*** Begin section ***
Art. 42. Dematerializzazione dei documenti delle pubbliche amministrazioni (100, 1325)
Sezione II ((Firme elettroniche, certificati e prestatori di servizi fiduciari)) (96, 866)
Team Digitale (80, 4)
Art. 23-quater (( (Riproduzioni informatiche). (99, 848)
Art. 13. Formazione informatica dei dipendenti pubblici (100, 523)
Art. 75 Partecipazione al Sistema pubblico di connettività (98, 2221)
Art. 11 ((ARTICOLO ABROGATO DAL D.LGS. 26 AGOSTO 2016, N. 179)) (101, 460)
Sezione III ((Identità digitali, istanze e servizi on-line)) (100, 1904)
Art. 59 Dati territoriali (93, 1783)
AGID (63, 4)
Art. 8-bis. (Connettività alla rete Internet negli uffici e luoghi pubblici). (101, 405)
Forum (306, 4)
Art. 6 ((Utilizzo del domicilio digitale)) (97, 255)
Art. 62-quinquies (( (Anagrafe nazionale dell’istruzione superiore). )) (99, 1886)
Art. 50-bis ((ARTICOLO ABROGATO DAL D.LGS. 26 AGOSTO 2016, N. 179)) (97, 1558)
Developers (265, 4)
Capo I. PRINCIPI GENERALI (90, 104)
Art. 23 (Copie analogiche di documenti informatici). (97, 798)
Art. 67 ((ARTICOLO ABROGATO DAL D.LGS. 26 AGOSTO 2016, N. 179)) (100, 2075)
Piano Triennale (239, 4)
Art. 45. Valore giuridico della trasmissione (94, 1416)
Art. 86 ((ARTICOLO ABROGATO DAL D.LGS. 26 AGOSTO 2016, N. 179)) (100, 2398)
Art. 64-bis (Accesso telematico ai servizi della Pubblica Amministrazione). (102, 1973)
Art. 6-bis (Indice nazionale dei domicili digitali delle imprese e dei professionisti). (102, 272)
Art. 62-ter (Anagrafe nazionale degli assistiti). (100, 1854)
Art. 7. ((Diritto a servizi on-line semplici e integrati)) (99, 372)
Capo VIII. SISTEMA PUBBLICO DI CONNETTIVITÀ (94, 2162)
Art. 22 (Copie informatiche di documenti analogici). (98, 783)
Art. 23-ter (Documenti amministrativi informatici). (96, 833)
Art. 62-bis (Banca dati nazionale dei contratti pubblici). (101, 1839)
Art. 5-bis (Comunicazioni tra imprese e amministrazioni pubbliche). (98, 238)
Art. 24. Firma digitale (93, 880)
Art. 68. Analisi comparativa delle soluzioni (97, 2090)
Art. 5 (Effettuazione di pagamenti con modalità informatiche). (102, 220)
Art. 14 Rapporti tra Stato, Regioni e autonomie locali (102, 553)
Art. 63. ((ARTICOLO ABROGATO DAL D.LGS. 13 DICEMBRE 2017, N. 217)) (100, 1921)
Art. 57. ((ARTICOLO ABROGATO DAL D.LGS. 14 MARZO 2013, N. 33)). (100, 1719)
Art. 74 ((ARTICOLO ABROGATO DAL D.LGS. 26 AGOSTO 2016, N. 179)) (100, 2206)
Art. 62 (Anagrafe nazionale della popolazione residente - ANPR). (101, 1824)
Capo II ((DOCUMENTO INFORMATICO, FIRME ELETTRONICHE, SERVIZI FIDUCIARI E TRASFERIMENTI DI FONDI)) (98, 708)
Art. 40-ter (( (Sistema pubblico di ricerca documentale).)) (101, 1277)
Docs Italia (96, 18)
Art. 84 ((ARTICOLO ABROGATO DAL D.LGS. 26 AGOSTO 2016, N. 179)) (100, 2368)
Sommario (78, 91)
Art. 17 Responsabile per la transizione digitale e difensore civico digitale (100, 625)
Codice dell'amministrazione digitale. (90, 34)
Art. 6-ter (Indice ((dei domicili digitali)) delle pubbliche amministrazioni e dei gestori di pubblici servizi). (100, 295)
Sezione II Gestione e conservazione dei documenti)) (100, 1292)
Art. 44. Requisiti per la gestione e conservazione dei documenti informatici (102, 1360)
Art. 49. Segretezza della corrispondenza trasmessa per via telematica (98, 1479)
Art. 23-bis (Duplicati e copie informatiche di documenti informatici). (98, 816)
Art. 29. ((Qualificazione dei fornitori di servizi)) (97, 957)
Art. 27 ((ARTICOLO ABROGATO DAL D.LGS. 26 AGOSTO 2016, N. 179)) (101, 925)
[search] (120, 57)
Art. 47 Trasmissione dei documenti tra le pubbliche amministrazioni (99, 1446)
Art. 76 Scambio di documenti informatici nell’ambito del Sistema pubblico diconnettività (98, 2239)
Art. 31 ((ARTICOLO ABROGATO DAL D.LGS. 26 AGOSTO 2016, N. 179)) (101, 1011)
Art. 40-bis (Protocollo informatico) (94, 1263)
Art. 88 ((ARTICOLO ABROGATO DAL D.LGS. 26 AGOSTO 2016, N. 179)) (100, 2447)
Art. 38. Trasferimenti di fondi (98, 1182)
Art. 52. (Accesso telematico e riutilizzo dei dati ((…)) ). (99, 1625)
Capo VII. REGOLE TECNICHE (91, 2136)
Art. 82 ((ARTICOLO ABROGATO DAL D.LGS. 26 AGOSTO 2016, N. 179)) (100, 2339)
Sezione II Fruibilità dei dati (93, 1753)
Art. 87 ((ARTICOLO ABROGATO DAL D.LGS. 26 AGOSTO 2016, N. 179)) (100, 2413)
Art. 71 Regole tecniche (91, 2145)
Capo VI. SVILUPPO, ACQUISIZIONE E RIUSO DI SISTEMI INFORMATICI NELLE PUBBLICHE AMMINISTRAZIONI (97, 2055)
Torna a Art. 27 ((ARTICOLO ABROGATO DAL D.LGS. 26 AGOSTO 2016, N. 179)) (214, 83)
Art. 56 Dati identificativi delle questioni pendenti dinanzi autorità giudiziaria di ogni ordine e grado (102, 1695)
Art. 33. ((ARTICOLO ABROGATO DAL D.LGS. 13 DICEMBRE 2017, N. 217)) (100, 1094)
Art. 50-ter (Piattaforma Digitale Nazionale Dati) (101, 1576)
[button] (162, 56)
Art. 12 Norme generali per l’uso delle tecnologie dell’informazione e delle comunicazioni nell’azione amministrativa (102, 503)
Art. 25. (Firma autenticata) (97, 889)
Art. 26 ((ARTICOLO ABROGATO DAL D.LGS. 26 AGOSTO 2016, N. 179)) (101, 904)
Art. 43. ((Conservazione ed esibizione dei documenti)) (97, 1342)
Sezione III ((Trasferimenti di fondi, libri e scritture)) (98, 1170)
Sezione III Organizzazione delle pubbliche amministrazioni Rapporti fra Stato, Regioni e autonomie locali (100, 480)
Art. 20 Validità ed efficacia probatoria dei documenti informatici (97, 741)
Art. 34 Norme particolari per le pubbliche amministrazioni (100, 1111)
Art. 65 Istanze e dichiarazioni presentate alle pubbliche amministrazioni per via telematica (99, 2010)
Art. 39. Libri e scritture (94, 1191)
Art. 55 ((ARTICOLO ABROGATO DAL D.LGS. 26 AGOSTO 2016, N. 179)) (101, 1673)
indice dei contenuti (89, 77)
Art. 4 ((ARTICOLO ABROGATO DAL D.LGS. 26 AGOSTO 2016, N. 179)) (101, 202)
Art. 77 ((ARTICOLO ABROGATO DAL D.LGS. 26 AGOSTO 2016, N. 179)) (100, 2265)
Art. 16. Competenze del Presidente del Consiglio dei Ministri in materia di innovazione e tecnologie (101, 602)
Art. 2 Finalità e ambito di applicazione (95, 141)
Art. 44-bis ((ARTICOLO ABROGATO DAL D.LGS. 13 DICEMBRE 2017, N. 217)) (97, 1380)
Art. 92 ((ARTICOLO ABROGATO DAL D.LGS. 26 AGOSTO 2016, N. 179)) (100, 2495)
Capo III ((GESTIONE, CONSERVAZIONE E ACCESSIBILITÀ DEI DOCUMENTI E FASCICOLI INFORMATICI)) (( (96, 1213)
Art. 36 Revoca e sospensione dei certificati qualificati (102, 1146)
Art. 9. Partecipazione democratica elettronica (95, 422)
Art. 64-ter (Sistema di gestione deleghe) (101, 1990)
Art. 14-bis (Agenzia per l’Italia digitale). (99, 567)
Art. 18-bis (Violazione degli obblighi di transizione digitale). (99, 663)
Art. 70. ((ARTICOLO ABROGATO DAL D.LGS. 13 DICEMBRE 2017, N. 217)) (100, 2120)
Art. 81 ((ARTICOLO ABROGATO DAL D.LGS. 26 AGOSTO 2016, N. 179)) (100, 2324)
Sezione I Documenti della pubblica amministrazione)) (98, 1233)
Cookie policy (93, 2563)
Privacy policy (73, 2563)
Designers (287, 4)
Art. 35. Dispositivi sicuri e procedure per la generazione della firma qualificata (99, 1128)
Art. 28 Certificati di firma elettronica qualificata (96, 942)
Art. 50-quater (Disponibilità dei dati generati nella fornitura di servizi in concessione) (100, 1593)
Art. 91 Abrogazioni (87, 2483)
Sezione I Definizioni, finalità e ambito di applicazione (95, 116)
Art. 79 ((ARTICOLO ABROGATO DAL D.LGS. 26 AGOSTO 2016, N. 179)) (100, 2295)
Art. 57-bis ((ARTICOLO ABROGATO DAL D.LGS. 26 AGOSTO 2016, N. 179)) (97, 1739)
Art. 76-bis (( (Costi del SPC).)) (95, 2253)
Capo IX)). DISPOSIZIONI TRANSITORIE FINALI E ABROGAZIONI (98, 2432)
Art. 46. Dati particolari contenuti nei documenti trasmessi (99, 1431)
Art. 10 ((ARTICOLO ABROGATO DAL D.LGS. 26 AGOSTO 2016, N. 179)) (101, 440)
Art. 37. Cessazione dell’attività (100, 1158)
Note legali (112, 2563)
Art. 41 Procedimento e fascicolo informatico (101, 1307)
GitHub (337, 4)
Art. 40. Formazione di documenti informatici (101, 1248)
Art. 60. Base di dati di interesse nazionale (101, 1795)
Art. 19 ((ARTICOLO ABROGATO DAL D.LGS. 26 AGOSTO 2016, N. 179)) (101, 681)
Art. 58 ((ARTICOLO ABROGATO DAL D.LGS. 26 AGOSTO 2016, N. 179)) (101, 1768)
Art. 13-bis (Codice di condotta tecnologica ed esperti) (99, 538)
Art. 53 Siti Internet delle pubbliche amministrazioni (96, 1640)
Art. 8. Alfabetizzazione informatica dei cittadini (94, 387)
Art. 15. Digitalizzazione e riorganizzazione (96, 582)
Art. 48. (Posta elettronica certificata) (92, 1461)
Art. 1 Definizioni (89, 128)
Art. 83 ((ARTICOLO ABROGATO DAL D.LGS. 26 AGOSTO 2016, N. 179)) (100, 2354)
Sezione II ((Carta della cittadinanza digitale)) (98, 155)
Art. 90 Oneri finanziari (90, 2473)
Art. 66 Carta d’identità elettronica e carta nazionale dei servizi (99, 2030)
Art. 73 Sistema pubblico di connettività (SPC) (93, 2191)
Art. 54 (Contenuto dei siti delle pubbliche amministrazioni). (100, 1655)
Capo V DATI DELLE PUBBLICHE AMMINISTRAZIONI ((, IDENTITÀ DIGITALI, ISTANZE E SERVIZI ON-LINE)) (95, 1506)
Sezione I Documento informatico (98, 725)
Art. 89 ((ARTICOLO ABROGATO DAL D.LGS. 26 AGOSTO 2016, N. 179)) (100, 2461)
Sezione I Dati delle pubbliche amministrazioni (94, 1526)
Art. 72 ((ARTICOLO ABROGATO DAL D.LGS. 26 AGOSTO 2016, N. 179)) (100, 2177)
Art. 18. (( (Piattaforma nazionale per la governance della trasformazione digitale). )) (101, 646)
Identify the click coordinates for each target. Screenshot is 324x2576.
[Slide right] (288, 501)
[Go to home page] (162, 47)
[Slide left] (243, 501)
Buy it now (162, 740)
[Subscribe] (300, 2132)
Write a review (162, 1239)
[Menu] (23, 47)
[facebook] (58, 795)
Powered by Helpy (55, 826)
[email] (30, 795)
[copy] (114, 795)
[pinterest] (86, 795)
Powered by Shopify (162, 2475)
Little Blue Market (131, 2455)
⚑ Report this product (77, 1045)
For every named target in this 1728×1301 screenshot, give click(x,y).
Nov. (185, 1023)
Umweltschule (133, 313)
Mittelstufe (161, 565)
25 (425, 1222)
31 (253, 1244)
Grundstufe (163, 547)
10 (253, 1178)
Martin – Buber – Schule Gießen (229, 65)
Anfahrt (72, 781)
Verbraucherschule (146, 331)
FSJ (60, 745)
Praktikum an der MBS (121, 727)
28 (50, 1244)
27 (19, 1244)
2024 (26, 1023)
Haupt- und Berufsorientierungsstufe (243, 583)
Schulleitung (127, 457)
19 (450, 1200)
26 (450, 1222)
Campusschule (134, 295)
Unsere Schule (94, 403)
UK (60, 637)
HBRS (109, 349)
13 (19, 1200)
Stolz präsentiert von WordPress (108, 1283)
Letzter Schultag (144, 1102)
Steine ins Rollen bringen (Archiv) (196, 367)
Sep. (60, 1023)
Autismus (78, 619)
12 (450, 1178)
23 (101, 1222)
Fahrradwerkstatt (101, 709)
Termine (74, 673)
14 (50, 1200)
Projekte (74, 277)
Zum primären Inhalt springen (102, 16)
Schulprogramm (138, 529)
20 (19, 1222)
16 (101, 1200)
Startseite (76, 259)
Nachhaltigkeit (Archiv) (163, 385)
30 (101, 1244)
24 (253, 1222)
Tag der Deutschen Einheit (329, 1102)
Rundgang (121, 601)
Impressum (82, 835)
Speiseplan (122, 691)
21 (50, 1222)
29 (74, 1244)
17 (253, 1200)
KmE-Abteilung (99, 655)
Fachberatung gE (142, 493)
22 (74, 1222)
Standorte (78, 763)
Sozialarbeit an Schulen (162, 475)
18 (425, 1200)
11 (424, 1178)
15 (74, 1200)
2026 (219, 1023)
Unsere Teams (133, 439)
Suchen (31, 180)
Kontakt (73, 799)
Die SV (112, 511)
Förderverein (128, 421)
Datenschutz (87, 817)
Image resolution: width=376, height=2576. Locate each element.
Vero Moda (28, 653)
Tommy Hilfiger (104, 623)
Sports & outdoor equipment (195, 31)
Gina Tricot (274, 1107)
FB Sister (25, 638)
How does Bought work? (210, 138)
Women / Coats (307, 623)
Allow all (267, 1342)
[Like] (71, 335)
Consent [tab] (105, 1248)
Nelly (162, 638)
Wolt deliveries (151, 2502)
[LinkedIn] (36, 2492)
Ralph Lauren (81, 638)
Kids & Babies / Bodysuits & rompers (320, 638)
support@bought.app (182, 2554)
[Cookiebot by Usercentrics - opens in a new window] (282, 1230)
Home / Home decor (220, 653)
*** End section ***
* _EXERCISE INSTRUCTIONS_
Using the entries above, repeat only the lines from the one containing "Sezione I Definizioni, finalità" through the one containing "Art. 15. Digitalizzazione", end lines included.

* _ANSWER SECTION_
Sezione I Definizioni, finalità e ambito di applicazione (95, 116)
Art. 79 ((ARTICOLO ABROGATO DAL D.LGS. 26 AGOSTO 2016, N. 179)) (100, 2295)
Art. 57-bis ((ARTICOLO ABROGATO DAL D.LGS. 26 AGOSTO 2016, N. 179)) (97, 1739)
Art. 76-bis (( (Costi del SPC).)) (95, 2253)
Capo IX)). DISPOSIZIONI TRANSITORIE FINALI E ABROGAZIONI (98, 2432)
Art. 46. Dati particolari contenuti nei documenti trasmessi (99, 1431)
Art. 10 ((ARTICOLO ABROGATO DAL D.LGS. 26 AGOSTO 2016, N. 179)) (101, 440)
Art. 37. Cessazione dell’attività (100, 1158)
Note legali (112, 2563)
Art. 41 Procedimento e fascicolo informatico (101, 1307)
GitHub (337, 4)
Art. 40. Formazione di documenti informatici (101, 1248)
Art. 60. Base di dati di interesse nazionale (101, 1795)
Art. 19 ((ARTICOLO ABROGATO DAL D.LGS. 26 AGOSTO 2016, N. 179)) (101, 681)
Art. 58 ((ARTICOLO ABROGATO DAL D.LGS. 26 AGOSTO 2016, N. 179)) (101, 1768)
Art. 13-bis (Codice di condotta tecnologica ed esperti) (99, 538)
Art. 53 Siti Internet delle pubbliche amministrazioni (96, 1640)
Art. 8. Alfabetizzazione informatica dei cittadini (94, 387)
Art. 15. Digitalizzazione e riorganizzazione (96, 582)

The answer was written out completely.